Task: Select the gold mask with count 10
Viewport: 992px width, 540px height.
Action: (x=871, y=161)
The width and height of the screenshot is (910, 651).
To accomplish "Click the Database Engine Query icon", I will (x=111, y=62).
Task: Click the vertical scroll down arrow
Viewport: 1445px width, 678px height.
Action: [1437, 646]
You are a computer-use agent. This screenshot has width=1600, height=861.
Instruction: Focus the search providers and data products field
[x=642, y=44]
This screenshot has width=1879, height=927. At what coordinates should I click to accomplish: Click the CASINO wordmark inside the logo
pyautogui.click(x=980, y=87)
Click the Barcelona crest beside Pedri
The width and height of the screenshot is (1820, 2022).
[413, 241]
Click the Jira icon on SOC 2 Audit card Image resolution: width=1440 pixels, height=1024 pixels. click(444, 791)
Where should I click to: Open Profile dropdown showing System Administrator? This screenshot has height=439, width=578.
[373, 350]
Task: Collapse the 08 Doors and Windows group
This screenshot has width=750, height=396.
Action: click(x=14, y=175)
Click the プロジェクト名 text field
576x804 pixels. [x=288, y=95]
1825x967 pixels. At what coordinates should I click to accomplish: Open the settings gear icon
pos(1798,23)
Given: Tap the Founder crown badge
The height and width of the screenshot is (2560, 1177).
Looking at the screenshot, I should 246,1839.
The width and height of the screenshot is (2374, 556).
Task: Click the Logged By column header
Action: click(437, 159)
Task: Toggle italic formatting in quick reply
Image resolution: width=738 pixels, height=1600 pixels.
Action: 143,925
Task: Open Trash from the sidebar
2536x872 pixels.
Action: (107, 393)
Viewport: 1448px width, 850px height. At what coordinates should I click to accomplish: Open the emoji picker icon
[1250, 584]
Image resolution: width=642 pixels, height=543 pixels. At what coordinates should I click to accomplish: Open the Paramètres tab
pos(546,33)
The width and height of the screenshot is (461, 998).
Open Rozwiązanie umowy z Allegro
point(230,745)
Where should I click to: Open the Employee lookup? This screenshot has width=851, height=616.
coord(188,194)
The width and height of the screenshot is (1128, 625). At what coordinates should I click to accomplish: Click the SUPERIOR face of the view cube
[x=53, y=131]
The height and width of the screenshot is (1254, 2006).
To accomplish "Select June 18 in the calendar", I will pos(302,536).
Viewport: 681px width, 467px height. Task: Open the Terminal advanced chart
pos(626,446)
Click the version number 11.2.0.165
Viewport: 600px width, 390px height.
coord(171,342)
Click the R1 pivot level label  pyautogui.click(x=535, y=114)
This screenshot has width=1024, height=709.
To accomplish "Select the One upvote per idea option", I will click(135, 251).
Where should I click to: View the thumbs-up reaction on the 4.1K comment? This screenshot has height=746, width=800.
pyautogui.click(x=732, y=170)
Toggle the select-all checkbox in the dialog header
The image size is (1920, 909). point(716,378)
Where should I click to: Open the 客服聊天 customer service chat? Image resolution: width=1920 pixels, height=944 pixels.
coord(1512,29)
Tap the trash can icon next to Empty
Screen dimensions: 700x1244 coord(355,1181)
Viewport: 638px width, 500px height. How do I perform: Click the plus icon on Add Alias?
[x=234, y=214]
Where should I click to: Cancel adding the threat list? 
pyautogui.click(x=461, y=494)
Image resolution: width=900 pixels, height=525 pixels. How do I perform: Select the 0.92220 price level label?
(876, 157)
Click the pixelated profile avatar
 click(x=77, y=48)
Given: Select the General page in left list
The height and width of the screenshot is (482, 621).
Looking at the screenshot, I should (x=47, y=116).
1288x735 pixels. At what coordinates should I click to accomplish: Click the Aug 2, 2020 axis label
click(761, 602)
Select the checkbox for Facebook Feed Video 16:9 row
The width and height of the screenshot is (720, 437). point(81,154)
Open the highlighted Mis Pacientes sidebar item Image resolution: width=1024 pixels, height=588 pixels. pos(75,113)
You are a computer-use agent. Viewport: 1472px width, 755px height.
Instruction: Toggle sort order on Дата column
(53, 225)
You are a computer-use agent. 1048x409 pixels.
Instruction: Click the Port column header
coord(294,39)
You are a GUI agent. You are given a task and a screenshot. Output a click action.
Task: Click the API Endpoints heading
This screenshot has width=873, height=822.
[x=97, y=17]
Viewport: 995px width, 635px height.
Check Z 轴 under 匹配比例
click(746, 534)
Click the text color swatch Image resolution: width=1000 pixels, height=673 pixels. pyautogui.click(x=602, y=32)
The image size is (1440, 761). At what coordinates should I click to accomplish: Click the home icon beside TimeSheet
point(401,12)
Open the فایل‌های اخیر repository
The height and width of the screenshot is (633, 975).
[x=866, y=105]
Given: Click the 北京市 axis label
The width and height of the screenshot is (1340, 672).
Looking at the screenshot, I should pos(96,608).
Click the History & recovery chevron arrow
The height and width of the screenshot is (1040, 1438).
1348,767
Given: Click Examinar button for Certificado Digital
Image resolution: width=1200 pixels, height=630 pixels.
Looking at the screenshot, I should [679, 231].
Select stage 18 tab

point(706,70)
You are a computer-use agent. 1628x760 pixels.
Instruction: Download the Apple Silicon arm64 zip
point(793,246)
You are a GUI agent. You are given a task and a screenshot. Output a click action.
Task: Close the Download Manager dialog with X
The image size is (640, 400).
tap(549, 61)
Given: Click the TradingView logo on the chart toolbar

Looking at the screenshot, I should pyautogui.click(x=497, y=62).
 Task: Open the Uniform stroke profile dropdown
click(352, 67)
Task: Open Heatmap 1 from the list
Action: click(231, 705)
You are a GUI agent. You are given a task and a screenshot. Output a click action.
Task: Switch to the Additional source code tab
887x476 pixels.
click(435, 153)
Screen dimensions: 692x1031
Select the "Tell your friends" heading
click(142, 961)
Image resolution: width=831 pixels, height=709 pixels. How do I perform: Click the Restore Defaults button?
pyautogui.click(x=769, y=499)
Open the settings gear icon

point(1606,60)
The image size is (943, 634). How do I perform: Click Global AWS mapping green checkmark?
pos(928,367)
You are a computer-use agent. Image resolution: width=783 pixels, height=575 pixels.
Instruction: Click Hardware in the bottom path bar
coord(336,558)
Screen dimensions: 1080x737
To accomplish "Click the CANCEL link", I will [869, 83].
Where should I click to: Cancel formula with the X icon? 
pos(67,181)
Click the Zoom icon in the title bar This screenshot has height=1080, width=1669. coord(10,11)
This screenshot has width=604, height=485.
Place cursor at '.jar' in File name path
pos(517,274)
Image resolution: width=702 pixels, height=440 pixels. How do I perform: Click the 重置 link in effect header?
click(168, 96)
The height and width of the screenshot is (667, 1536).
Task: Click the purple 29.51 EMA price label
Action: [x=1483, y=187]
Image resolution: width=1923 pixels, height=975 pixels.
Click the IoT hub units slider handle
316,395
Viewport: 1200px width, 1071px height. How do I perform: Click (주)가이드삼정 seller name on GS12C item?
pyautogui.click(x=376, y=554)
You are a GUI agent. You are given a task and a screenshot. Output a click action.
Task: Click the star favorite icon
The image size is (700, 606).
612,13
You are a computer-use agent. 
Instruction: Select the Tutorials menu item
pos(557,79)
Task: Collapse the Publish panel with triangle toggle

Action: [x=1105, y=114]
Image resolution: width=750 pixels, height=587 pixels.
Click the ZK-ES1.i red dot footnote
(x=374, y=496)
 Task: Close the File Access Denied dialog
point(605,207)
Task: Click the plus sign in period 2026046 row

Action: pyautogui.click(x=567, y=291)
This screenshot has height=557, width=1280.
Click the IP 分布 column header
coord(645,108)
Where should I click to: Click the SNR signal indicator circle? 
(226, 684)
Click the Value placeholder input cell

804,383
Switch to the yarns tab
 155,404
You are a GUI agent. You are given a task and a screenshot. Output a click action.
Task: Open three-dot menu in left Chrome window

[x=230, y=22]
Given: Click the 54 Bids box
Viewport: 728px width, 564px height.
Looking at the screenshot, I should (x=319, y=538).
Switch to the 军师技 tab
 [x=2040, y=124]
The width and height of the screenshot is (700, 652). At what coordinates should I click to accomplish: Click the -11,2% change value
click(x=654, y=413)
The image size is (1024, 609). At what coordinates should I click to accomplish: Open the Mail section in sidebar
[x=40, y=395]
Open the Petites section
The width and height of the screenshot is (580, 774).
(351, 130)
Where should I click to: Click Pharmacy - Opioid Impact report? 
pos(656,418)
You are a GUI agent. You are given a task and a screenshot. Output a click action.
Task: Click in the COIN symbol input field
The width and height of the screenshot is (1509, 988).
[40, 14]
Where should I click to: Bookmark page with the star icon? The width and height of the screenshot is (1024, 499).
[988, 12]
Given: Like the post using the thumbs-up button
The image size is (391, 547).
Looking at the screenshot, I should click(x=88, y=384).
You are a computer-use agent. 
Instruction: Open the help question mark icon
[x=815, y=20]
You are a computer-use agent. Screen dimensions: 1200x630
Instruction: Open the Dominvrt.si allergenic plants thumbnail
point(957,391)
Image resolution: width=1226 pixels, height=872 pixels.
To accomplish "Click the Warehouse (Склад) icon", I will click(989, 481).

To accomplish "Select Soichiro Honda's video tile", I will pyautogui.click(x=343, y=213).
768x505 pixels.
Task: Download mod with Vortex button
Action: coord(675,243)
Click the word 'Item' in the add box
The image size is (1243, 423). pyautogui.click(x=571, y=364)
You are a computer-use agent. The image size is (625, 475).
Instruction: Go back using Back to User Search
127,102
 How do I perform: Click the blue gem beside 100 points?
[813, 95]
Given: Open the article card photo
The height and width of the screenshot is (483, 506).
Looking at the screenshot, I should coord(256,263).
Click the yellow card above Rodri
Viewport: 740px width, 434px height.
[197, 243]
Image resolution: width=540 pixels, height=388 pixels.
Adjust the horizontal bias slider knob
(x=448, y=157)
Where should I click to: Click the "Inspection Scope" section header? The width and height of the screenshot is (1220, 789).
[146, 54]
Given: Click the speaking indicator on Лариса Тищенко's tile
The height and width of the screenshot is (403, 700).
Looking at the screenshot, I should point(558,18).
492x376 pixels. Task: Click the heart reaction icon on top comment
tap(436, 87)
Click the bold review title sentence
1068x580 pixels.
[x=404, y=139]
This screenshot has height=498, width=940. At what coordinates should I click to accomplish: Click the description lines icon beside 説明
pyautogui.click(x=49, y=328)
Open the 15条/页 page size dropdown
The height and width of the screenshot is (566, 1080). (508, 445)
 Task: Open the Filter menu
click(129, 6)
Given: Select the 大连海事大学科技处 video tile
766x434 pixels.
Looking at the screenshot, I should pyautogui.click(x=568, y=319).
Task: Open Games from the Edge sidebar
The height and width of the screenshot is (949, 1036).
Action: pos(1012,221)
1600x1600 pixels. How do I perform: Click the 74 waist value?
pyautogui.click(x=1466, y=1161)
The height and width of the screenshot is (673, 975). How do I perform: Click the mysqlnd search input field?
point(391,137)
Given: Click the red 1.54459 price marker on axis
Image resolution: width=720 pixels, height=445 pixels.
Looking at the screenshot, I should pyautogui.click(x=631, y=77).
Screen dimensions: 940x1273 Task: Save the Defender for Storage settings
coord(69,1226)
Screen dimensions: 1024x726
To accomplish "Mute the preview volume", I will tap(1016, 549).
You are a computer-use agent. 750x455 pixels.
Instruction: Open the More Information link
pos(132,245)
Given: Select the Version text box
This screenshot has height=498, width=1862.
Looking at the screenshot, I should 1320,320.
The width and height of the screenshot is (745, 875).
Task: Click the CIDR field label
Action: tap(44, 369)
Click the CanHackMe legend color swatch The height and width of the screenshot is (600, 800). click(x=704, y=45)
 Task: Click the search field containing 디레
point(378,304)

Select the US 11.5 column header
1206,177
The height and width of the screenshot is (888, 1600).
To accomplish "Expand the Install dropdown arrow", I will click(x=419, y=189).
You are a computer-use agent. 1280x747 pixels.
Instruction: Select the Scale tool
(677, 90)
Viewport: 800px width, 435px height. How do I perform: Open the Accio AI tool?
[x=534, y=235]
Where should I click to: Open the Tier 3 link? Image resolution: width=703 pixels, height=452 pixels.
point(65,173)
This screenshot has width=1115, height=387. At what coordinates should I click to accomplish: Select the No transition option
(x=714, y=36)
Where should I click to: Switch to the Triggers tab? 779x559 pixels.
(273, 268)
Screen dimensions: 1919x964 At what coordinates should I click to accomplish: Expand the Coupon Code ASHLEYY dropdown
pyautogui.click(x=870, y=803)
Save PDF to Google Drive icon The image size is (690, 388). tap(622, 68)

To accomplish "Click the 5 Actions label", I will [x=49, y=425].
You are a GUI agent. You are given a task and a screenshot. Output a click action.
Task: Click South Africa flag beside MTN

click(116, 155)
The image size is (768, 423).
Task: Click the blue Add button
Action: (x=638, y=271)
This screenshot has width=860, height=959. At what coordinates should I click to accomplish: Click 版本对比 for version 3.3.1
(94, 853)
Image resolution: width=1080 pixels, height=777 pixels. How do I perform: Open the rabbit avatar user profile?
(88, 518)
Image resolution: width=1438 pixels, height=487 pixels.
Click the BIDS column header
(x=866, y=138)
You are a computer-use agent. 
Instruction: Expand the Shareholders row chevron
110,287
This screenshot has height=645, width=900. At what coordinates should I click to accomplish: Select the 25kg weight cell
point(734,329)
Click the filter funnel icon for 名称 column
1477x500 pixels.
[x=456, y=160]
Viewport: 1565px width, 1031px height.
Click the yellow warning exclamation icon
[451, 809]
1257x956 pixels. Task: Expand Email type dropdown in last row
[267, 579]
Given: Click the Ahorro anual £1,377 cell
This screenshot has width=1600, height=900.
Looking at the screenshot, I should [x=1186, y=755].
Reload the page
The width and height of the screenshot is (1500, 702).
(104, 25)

= = = = =

What is needed:
Your answer must be every line from the entries that contains the string "arrow", copied as it stands.

Solution for this exercise:
Task: Click the vertical scroll down arrow
Click the History & recovery chevron arrow
To accomplish "Expand the Install dropdown arrow", I will click(x=419, y=189).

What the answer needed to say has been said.